» RECORDS FOR THE TASK
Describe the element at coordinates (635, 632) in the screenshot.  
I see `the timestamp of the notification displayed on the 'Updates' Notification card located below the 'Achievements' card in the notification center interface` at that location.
* * *
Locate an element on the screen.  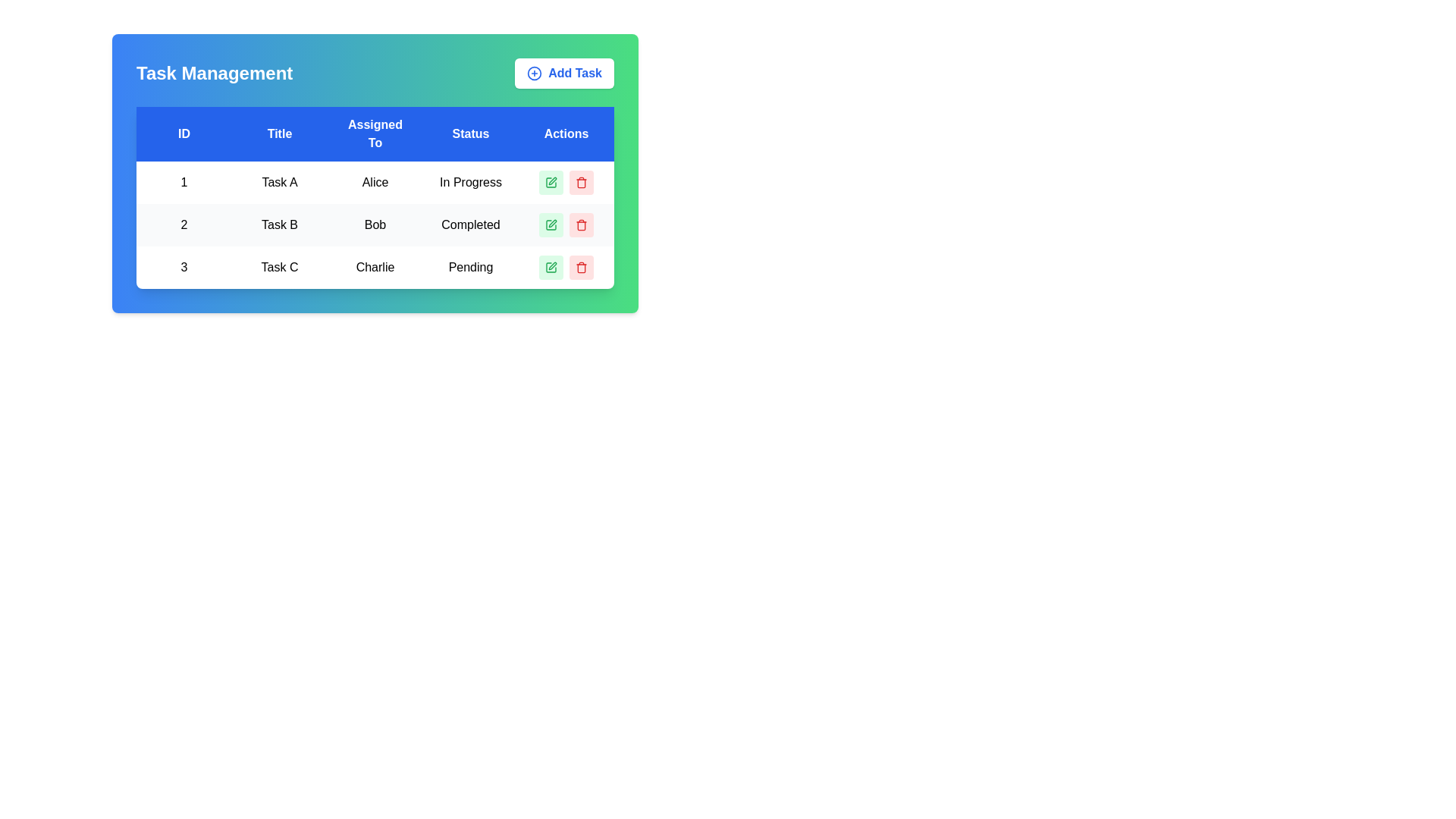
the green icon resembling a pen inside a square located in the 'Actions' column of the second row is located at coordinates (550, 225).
---
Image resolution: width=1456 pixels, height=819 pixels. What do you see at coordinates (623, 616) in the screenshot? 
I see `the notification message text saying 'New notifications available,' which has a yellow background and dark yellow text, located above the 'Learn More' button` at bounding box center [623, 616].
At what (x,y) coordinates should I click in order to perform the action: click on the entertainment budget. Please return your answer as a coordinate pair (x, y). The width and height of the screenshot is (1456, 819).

» WHAT YOU HAVE TO DO
Reproduce the data verbatim, beginning with the line that contains "Describe the element" and ending after the line that contains "at that location.".

» RESPONSE TO THE EXERCISE
Describe the element at coordinates (635, 632) in the screenshot.  
I see `the timestamp of the notification displayed on the 'Updates' Notification card located below the 'Achievements' card in the notification center interface` at that location.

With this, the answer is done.